Des promesses, des confirmations, des blessures : le bilan de la coupe des championnes 2026

Footeuses était à Londres du 28 janvier au 1er février pour couvrir la phase finale de la coupe des championnes 2026. Que retenir du tournoi ?

Une finale d’anthologie

Arsenal a remporté le trophée, ce qui semblait assez logique sur le papier. Mais dans les faits, les Corinthians ont failli créer une grosse surprise. Les Brésiliennes, fidèles à elles-mêmes, ont fait preuve de ténacité et d’une grosse force athlétique, pour écarter en demies Gotham avant de pousser le champion d’Europe en prolongations.

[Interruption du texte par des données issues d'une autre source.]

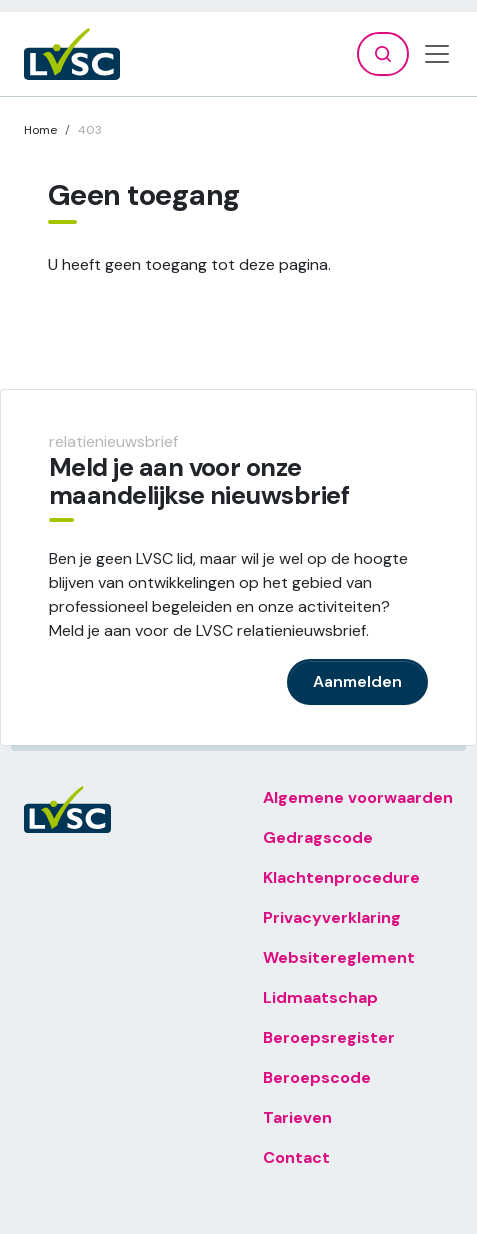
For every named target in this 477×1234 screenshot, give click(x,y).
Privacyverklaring (332, 917)
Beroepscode (317, 1077)
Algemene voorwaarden (358, 797)
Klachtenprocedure (341, 877)
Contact (296, 1157)
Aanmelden (357, 681)
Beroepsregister (329, 1037)
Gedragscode (318, 837)
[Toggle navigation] (437, 54)
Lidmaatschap (320, 997)
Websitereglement (339, 957)
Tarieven (297, 1117)
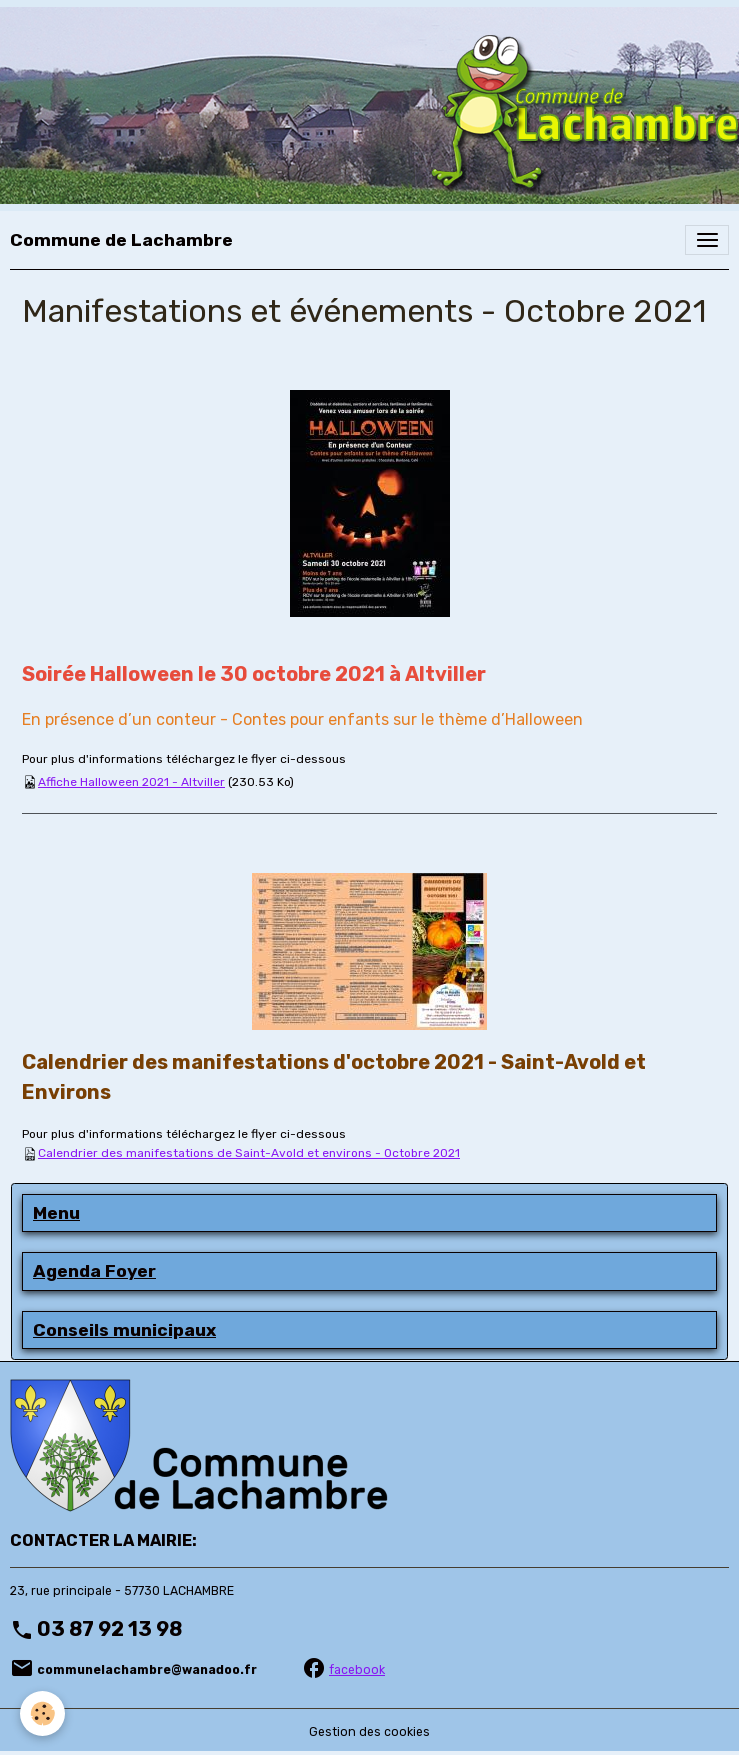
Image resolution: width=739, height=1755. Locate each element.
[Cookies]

Permettant à des styles de football différents de se faire face, ce tournoi a rappelé que le football féminin s’homogénéise sur les divers continents. Certes, l’AS Far a souffert, encaissant 10 buts au total et n’en marquant aucun sur ses deux matchs. Mais les Marocaines ont montré des séquences collectives intéressantes et n’avaient qu’une envie en fin de tournoi : revenir à l’avenir, pour montrer leur progrès. Elles payent surtout cash des erreurs défensives, ayant concédé un penalty à chaque match assez tôt.

Côté Corinthians, le niveau de jeu affiché est plus que prometteur et leur public de feu a assuré en tribunes, malgré le temps maussade en finale. Arsenal a géré mais la prochaine édition s’annonce déjà intéressante…

Du talent un peu partout

Frida Maanum a été élue joueuse de ce « final four » mais plusieurs joueuses se sont montrées à l’occasion du tournoi. À commencer par Sanaa Mssoudy (AS Far), qui a fait parler sa technique et son sens du but. Elle a posé des problèmes aux adversaires. Côté Gotham, frustré par sa demi-finale, la jeune Khyah Harper a illuminé le match pour la médaille de bronze en allant marquer seule pour ouvrir le score.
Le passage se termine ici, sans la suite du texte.